UCI's Anthony James said their research brings a "real promise" that the gene-editing technique can be used to eradicate the mosquito-borne disease.

Also in 2015, researchers from the Imperial College London (ICL) used a related gene editing technology called "gene drive" in developing modified Anopheles gambiae mosquitoes.

The gene drive ensures that the genetically modified traits the scientists tweaked will be carried onto the succeeding generations. This accelerated rate helps spread the modifications through the species population.

"Gene drives, I do think, over the next three to five years will be developed in a form that will be extremely beneficial. Of course, that makes it a key tool to reduce malaria deaths," said Gates.

Malaria By The Numbers

In 2015 alone, the U.S. Centers for Disease Control and Prevention (CDC) estimated about 214 million malaria cases occurred globally that claimed 438,000 lives. The majority of the death cases linked to malaria in that year were children who lived in the African Region.

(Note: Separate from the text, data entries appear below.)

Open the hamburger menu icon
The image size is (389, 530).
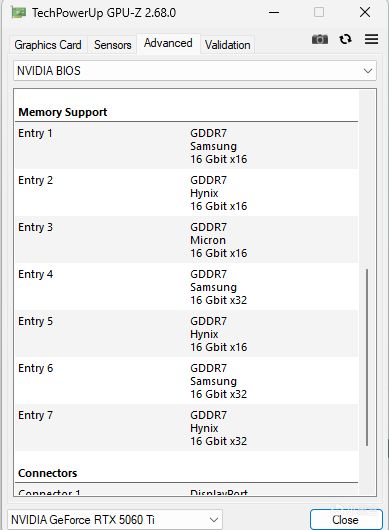[x=371, y=39]
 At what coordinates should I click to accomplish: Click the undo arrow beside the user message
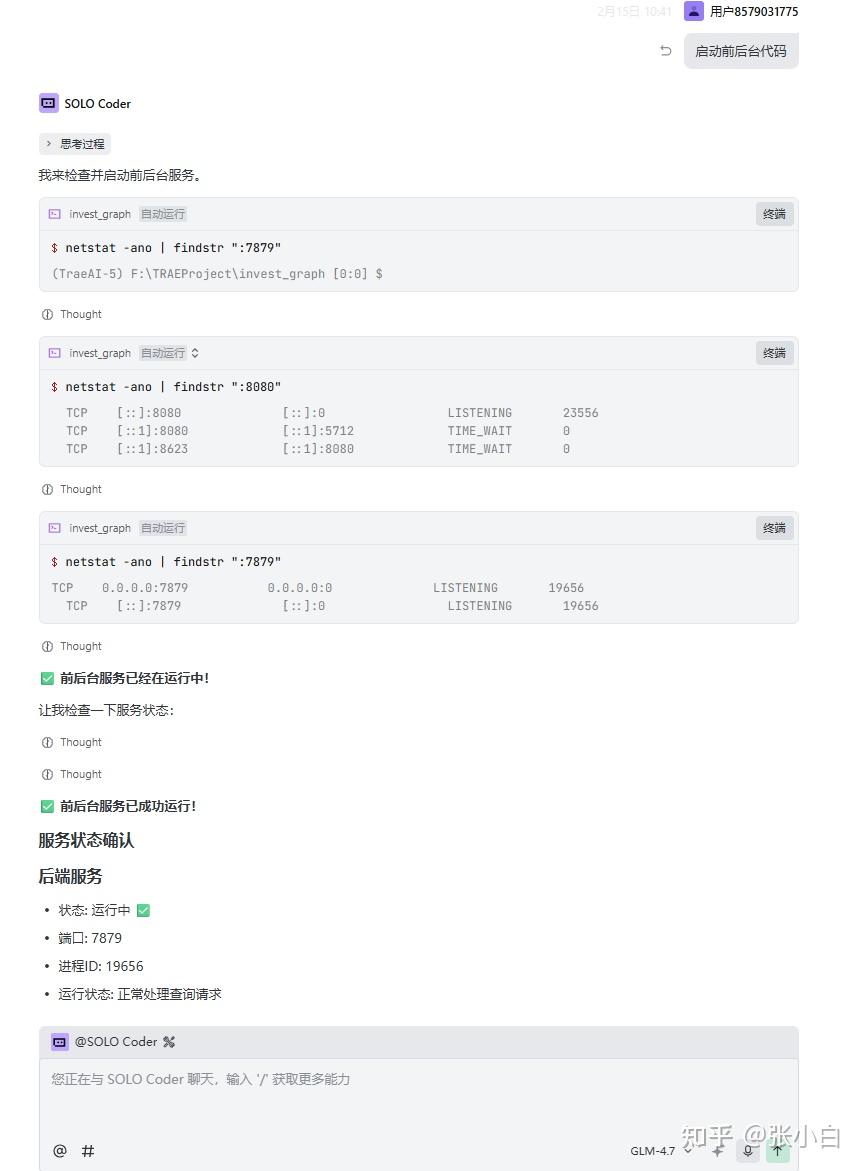coord(666,51)

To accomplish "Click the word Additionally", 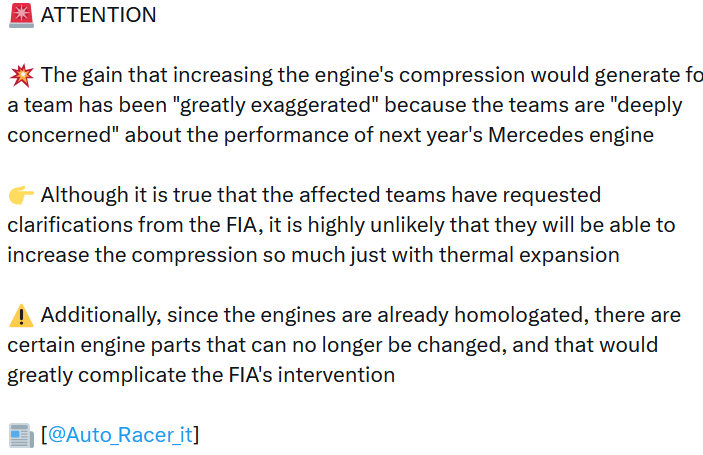I will [101, 316].
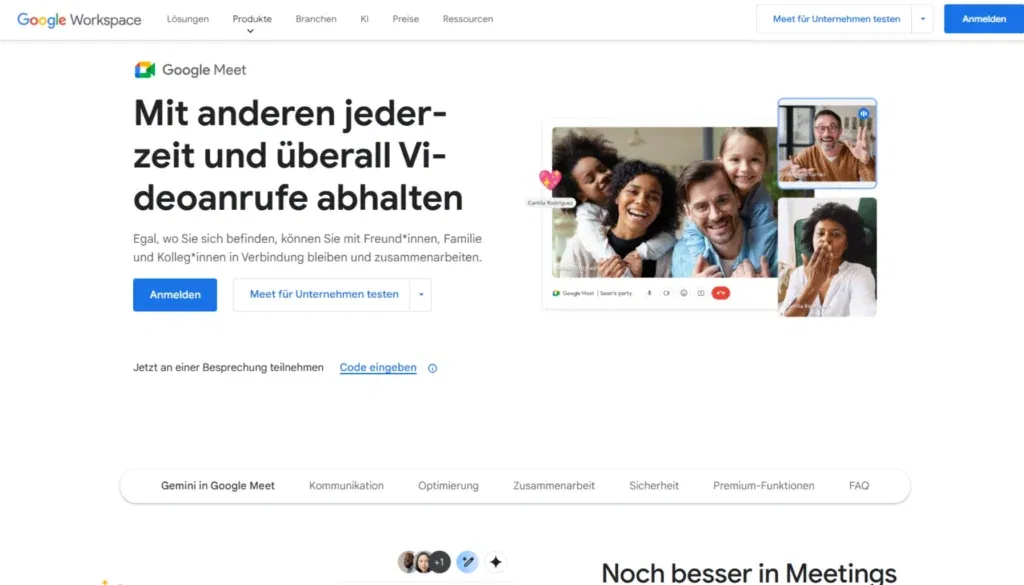The width and height of the screenshot is (1024, 585).
Task: Open the emoji reactions icon in Meet controls
Action: pos(684,293)
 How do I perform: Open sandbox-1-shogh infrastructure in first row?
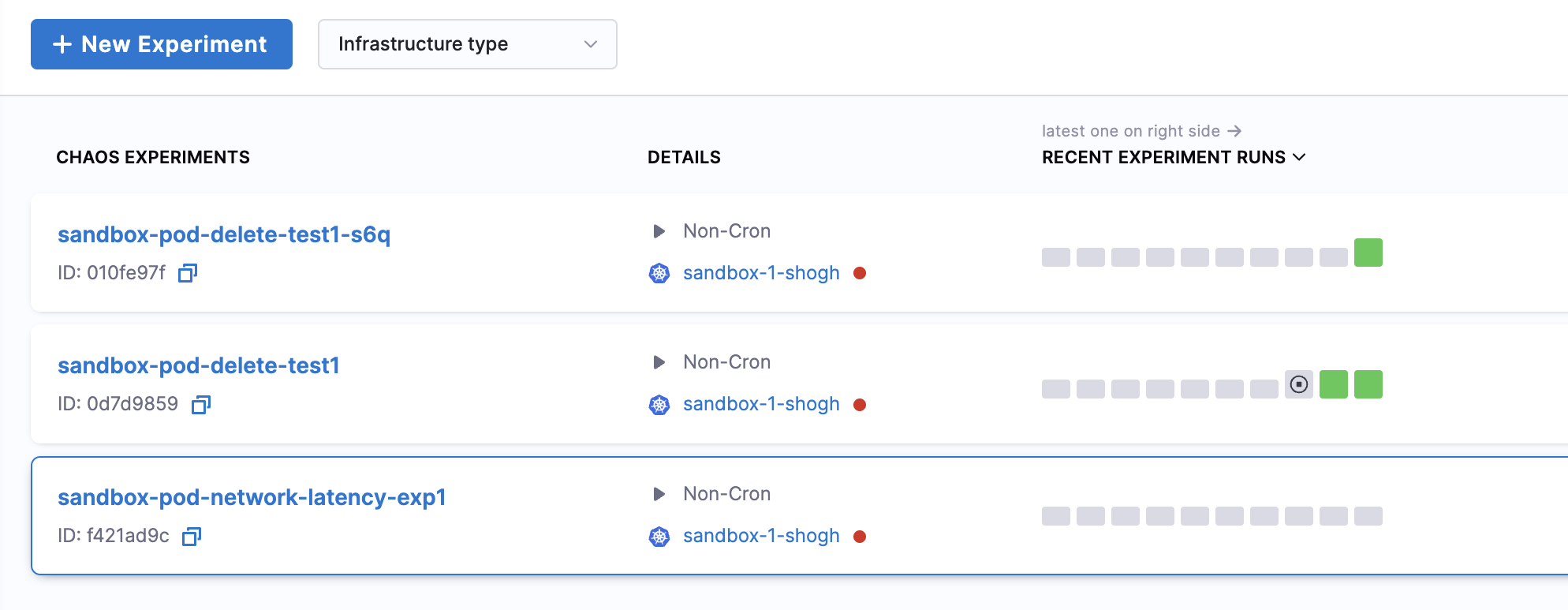pyautogui.click(x=760, y=273)
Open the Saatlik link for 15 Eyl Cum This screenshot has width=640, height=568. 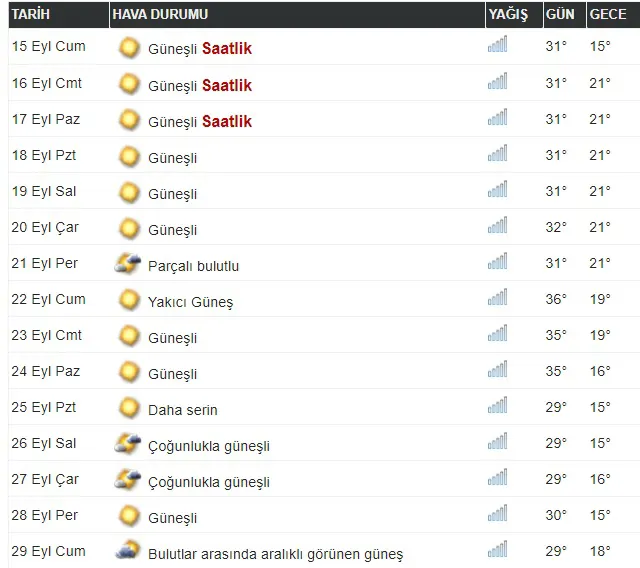click(x=227, y=49)
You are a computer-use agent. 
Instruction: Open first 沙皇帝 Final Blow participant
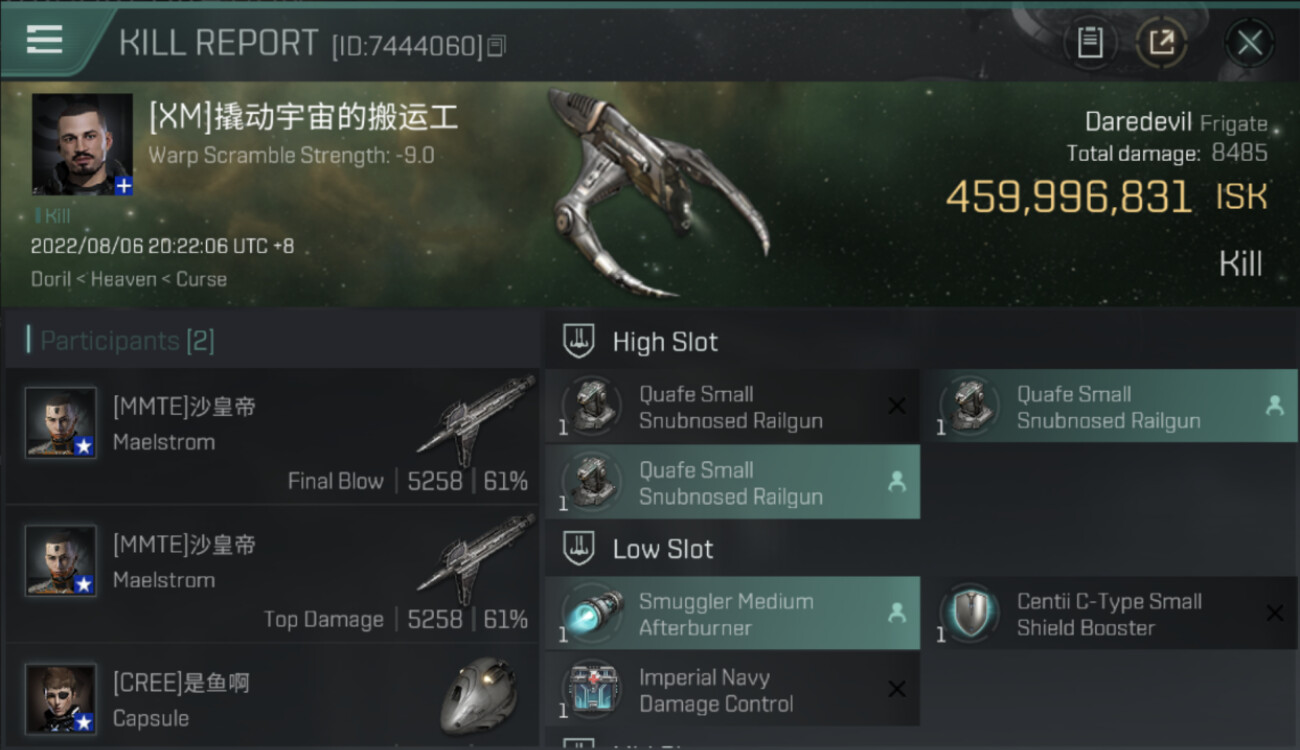point(272,436)
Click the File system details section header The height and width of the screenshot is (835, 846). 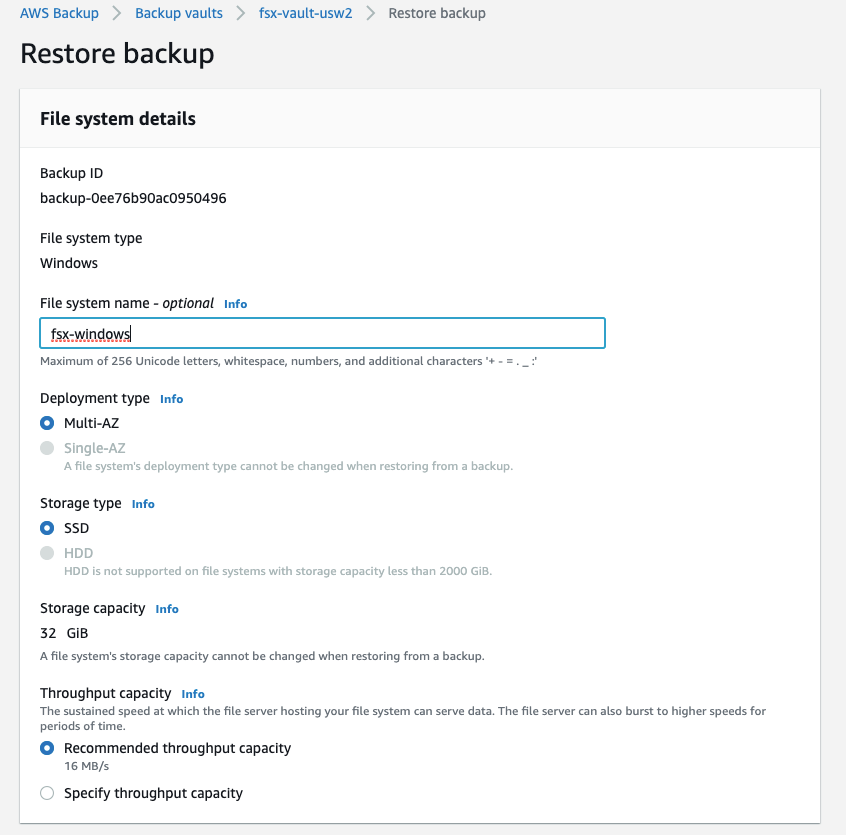point(117,118)
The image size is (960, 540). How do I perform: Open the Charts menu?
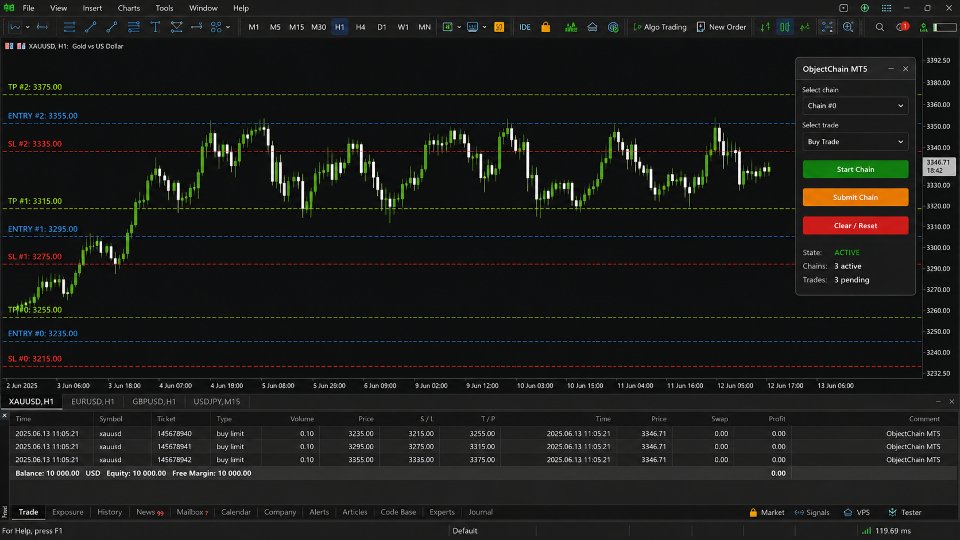pyautogui.click(x=129, y=8)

In the United States, the CDC said about 1,500 malaria cases are diagnosed yearly. The majority of the malaria cases in the country are linked to travel - either people who traveled to regions where malaria was transmitting locally or immigrants who returned to the United States.

Bill and his wife Melinda Gates have continuously provided resources into fighting malaria for years through the Bill and Melinda Gates Foundation. In 2014, they gave a $150 million grant for the development of malaria vaccines.

"We must remain committed to the eradication of malaria. Small steps won't get the job done. History shows that the only way to stop malaria is to end it forever," said Gates in 2014.